Cambian las sedes, los estadios, la relación de las parcialidades dentro de ellos y también las características de sus rivales en las tribunas, pero un aspecto se mantiene inalterable desde comienzo del Mundial: los hinchas argentinos son definitivamente locales en Brasil.
Los enfervoriza el convencimiento de experimentar un hecho histórico como una Copa del Mundo, el contexto de los escenarios imponentes, la adrenalina de imponerse en territorio enemigo y no los intimida la inferioridad numérica, que por primera vez desde el inicio de la fiesta del fútbol, se manifestó hoy en la capital del país organizador.
El estadio Nacional ‘Mané Garrincha‘ no presentó la escenografía típicamente ‘albiceleste‘ que se notó en el Maracaná de Río de Janeiro, el Mineirao de Belo Horizonte, el Beira-Río de Porto Alegre o el Arena Corinthians de San Pablo.
Esta vez, los ‘torcedores‘ fueron mayoría en las gradas, que tuvieron varios asientos vacíos por el fracaso de la reventa en la previa del partido con Bélgica, por los cuartos de final.
Los brasileños que no canjearon su ticket llegaron a la cancha con el claro objetivo de imponerle rigor al equipo argentino y los primeros ‘ole‘ se escucharon apenas iniciado el juego con las combinaciones intrascedentes de los europeos.

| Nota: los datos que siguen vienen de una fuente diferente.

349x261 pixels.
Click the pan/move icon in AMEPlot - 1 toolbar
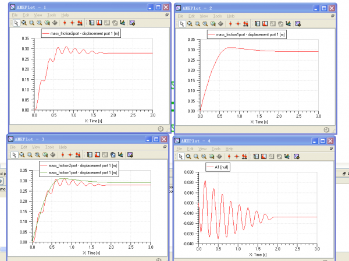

El esfuerzo de los 20 mil argentinos, en un estadio de 69 mil personas, se redobló para darle aliento al conjunto de Alejandro Sabella, que rápidamente generó las condiciones para la fiesta celeste y blanca con la apertura del marcador a los 8 minutos.

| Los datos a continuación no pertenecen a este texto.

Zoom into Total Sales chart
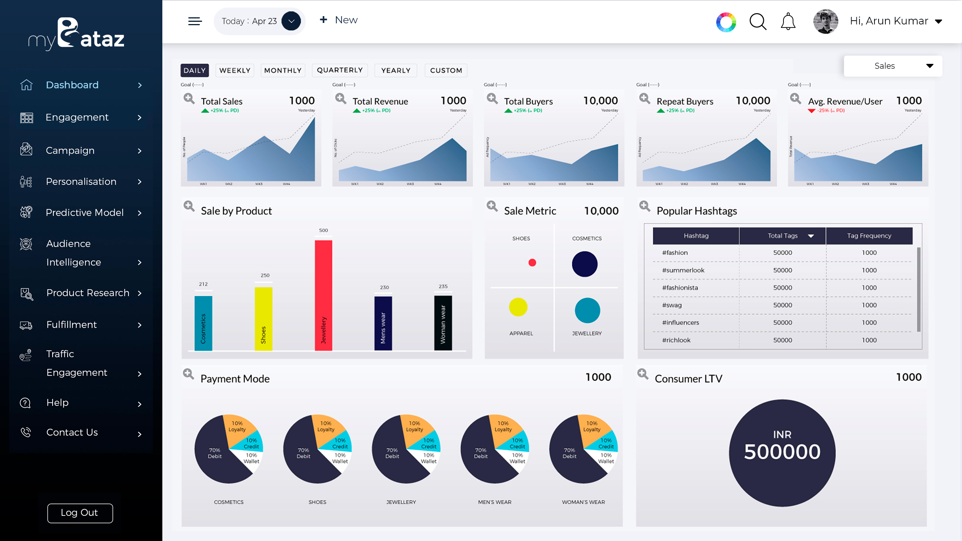Viewport: 962px width, 541px height. click(x=189, y=99)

Desde entonces, los miles de espectadores con camisetas amarillas se convirtieron en figuras estáticas contrastantes con los argentinos: ‘Ya lo veo, ya lo veo, si no saltamos todos, parecemos brasileros (sic)‘.

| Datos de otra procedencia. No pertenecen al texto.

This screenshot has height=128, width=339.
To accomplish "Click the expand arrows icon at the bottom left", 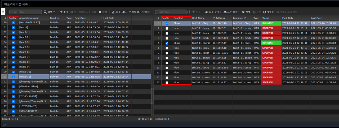I will click(x=5, y=125).
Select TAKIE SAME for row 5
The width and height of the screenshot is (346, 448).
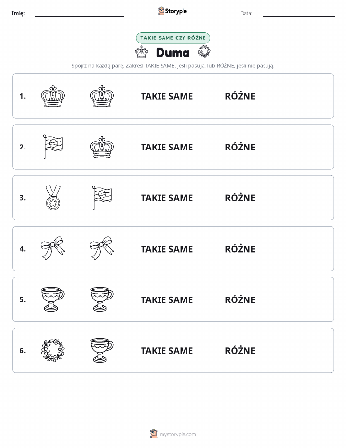(x=167, y=299)
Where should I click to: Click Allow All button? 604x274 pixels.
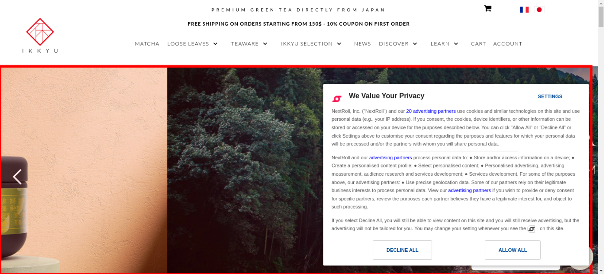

Sólo una ráfaga de apoyo a Neymar, el crack brasileño que se quedó fuera del Mundial, el entusiasmo por alguna aproximación ofensiva de Bélgica y la defensa de Pelé, en detrimento de Diego Maradona, levantó esporádicamente a los brasileños.
Con impotencia contemplaron durante todo el partido, el dominio argentino en la cancha y también en las tribunas, que tuvo su manifestación más acabada sobre el final con la clasificación a las semifinales por primera vez en 24 años.
Esas remeras agitadas por encima de las cabezas de los jugadores e hinchas; los emocionados abrazos sobre el césped y las tribunas; la emoción conjunta de un resultado histórico hizo honor al lema con el que Argentina llegó a Brasil 2014: ‘No somos un equipo, somos un país‘.